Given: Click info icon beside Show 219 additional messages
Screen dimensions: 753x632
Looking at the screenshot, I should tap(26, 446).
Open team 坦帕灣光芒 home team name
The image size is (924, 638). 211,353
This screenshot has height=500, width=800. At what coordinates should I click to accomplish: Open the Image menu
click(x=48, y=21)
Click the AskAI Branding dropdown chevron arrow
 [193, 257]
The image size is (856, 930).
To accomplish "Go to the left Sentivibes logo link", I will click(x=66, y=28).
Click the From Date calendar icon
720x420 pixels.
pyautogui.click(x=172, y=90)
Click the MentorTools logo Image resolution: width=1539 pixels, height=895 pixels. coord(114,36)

------------------------------------

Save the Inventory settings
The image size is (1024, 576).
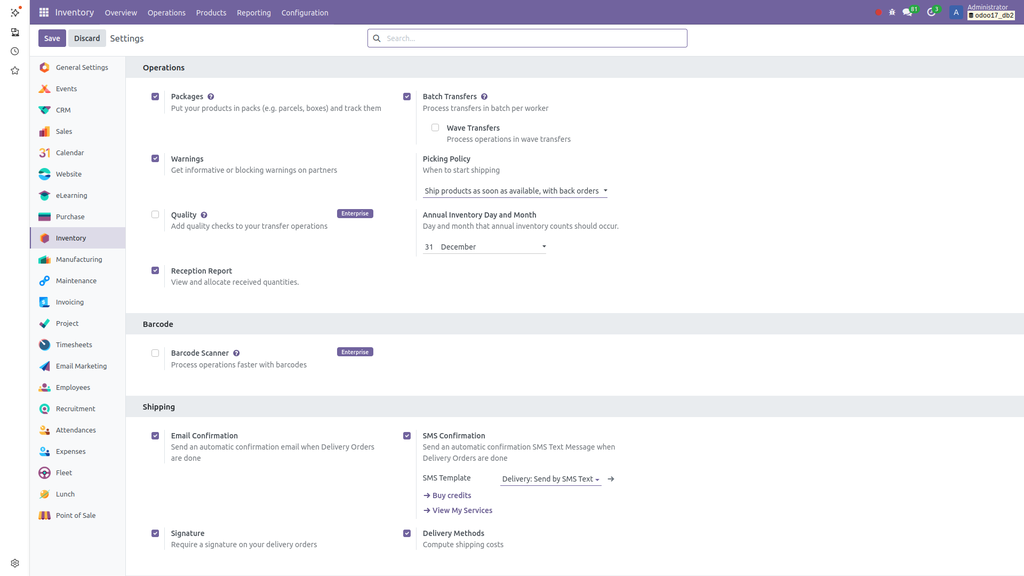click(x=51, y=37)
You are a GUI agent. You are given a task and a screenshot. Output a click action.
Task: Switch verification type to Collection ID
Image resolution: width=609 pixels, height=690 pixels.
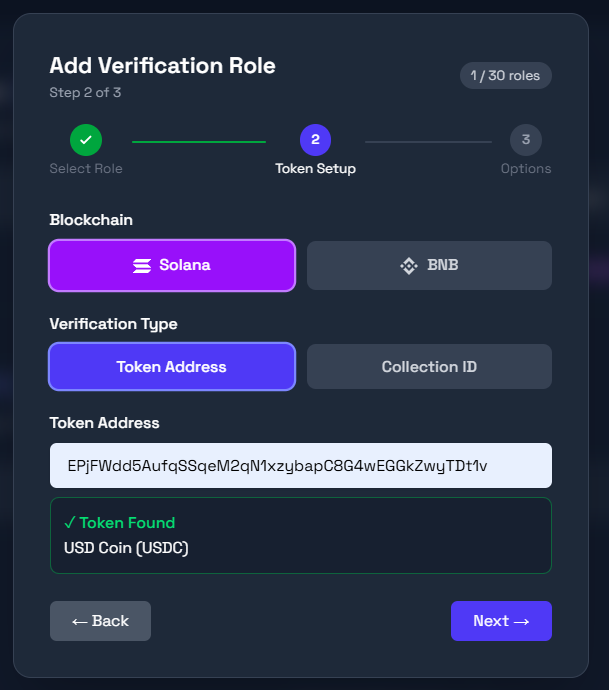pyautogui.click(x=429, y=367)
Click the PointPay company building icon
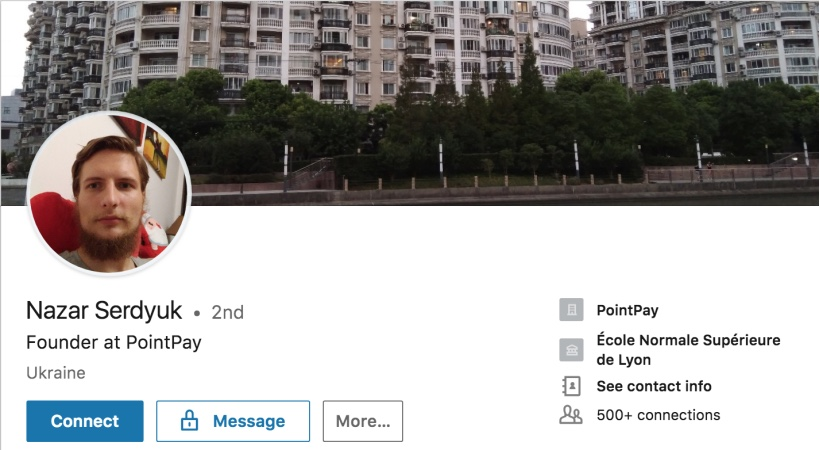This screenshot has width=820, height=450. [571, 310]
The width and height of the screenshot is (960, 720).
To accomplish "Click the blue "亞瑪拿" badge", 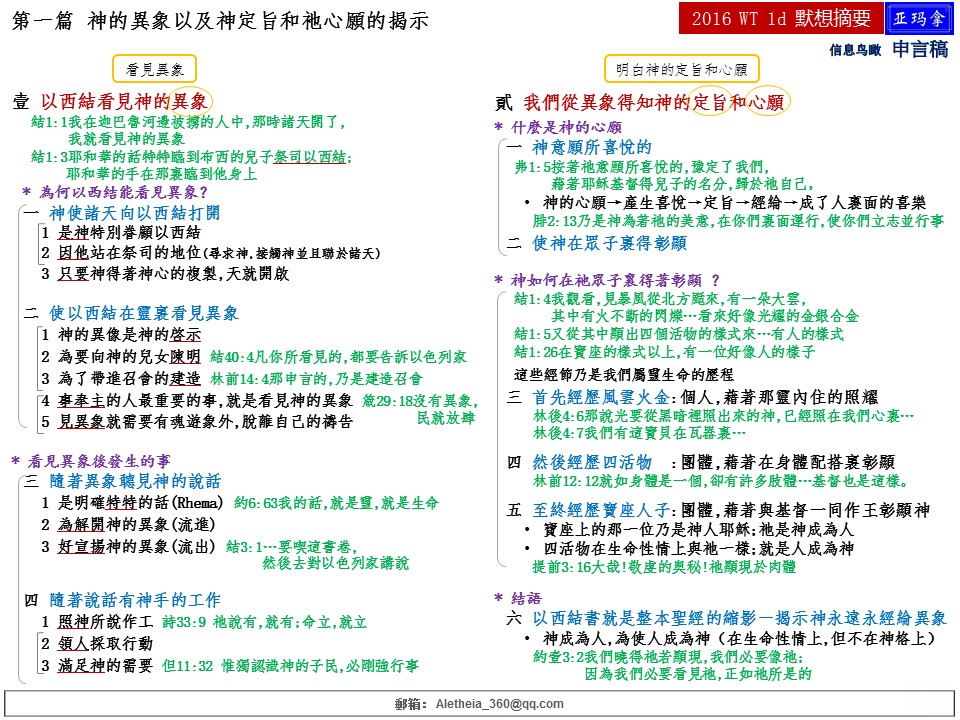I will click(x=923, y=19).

------------------------------------

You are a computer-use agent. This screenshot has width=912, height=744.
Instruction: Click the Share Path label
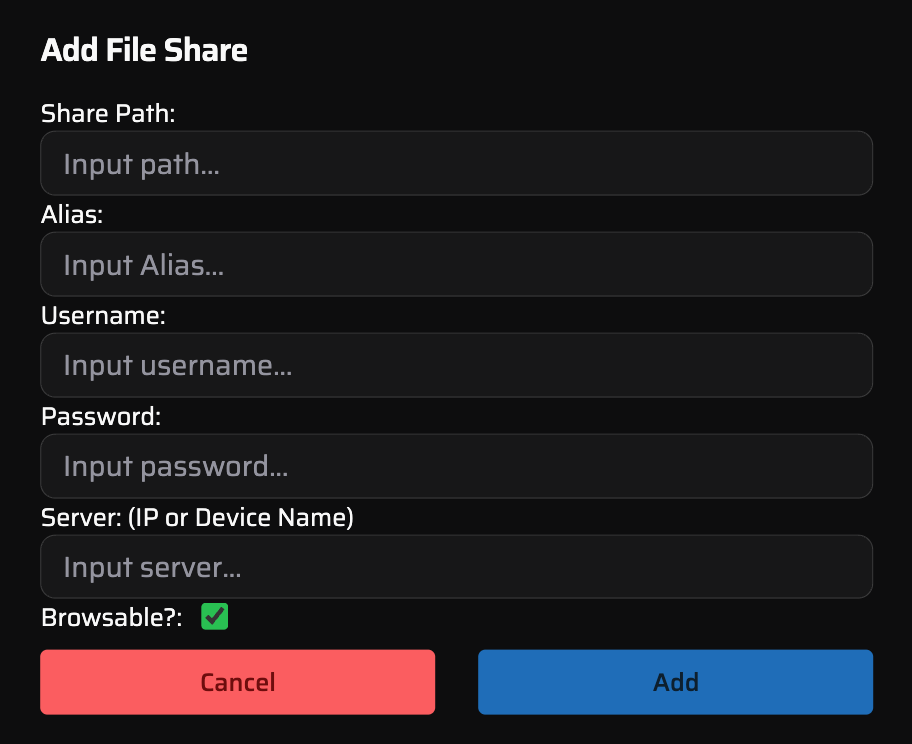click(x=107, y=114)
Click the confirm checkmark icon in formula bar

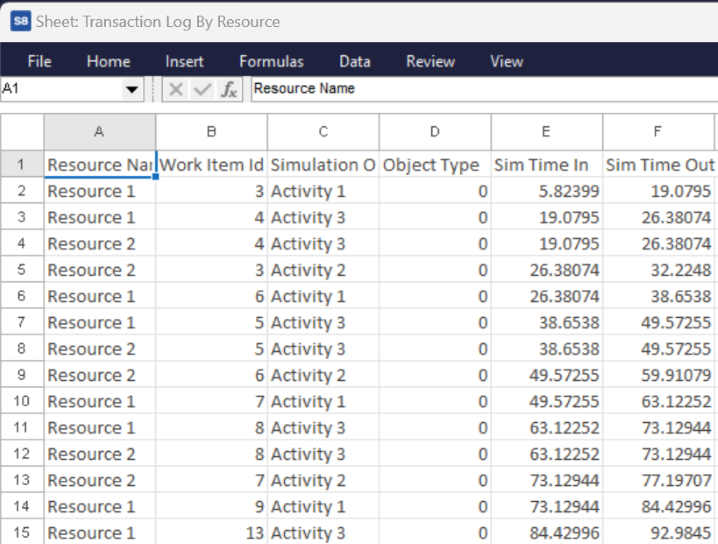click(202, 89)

------------------------------------

## Activity:
Please transcribe only the lines in the records above running from the line that has "Given: Click info" through the line that has "The image size is (856, 930).", both included, exactly as they appear.

## Your solution:
Given: Click info icon beside Show 219 additional messages
Screen dimensions: 753x632
Looking at the screenshot, I should tap(26, 446).
Open team 坦帕灣光芒 home team name
The image size is (924, 638). 211,353
This screenshot has height=500, width=800. At what coordinates should I click to accomplish: Open the Image menu
click(x=48, y=21)
Click the AskAI Branding dropdown chevron arrow
 [193, 257]
The image size is (856, 930).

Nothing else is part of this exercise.